Marconi on the other hand could trace its roots back to the company founded in 1897 by Guglielmo Marconi, the Italian inventor of the radio. The business became part of the industrial giant General Electric Company in 1968. However, in the 1990s the firm sold off its defense assets and changed its name to Marconi in an attempt to become a major player in the telecoms market, but it was brought to its knees by an over-ambitious acquisition spree, and the dramatic downturn in carrier spending from 2000 to 2003.

Ericsson’s profits were essentially hit by the costs of integrating the Marconi business, as well as expenses associated with winning new contracts in the growing services business. Marconi made an operating loss of SEK 600m ($79m) during the first quarter on sales of SEK 2.9bn ($383m).

Ericsson’s Svanberg insisted the Marconi acquisition had been well received by its customers, but hinted that cost-cutting measures the integration of the Marconi business had been delayed during the first quarter, because it did not want to jeopardize delivery of new contracts it had won. Svanberg warned however that accelerated activities for cost savings would start in the second quarter, which will see a possible headcount reduction of between 1,600 to 1,700 people. Looking forward, Svanberg now believes the Marconi acquisition will achieve earnings neutral run rate by the first quarter of next year.
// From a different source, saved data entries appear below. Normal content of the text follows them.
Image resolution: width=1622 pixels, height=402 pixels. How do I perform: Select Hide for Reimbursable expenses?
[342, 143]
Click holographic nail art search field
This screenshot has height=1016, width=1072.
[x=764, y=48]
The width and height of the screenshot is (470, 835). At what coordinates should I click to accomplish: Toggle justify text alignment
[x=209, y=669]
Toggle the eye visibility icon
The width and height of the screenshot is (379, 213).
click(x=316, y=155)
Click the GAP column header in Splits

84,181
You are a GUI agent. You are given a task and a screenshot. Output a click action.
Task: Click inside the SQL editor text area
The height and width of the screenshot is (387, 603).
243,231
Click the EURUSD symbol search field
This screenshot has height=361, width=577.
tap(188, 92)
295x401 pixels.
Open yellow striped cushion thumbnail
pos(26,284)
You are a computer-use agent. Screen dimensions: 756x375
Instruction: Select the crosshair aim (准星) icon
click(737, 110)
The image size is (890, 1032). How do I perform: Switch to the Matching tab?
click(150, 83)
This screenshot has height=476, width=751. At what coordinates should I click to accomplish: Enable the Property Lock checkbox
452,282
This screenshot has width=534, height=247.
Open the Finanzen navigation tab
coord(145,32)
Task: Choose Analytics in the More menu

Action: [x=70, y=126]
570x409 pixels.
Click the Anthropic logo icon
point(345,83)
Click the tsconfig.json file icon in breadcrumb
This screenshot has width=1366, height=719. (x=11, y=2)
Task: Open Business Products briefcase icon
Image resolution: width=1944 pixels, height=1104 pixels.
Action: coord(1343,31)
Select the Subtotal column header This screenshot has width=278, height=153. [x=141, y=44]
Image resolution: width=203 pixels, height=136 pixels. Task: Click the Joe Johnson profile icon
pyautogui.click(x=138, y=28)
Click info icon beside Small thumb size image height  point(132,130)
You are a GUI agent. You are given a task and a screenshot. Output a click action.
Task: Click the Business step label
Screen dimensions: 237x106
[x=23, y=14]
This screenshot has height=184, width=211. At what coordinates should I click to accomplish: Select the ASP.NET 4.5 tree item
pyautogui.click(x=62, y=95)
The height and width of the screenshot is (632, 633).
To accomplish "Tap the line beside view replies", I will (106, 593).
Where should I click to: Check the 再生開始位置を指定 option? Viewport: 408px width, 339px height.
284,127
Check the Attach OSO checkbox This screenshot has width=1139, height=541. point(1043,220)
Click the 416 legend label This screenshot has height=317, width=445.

Svanberg was upbeat about the mobile market, however. Only a few years ago, we talked about 2 billion as saturation, he said. We will probably pass 3 billion over the next year and it is clear that is going much beyond that. He pointed to the roll-out of 30 HSPA networks across four continents, as the evolution mobile broadband accelerated. Essentially, HSPA technology dramatically improves the consumer experience of new mobile multimedia services such as music and mobile TV.

Svanberg was also pleased with the performance of the Professional Services business during the quarter, with a 58% rise in business excluding Marconi. The company saw particular strong take-up of managed services, alongside its traditional support service operations. Ericsson currently has 30 managed operations, where it manages the network of behalf of the operator, covering nearly 60 million subscribers. In December, it signed a managed-services contract worth more than SEK 15bn ($1.98bn) with UK mobile operator 3. It also won 50 hosting contracts, and now provides 24/7 support facilities for nearly 700 million subscribers.

During the quarter, North America provided the bulk of its growth with sales up 58%, despite the ongoing consolidation, as operators gear up for the forthcoming spectrum licenses in the summer. Asia-Pacific was the next busiest region with sales 48%, followed by Central and Eastern Europe and EMEA, after it experienced strong demand for second-generation GSM technology which helped boost its sales growth in the Middle East and Africa.

Looking forward to the rest of the year, Ericsson maintained its moderate growth forecast in the global mobile systems market. It also predicted the market for managed services would show good growth as telecoms operators seek to slash the costs of running their networks. Ericsson said long-term industry growth drivers remain solid

This comes at a time when speculation surrounds the long-term prospects of equipment suppliers after a frenetic couple of years of mergers and acquisitions in the telecoms and mobile space. The recent merger between Alcatel SA and Lucent Technologies Inc has prompted talk of a possible move by Ericsson for the troubled North American equipment supplier Nortel Networks Corp.

However, Svanberg played down the prospect of Ericsson pairing with a rival, and seems content with the Marconi deal for the time being. Yet it remains to be seen whether market concerns about the prospects of Ericsson will force his hand, especially because some fear that there is little scope for Ericsson to improve its overall profitability. Svanberg has spent the past couple of years heavily restructuring the company, and there is very little he can now do, restructuring-wise, to boost the bottom line.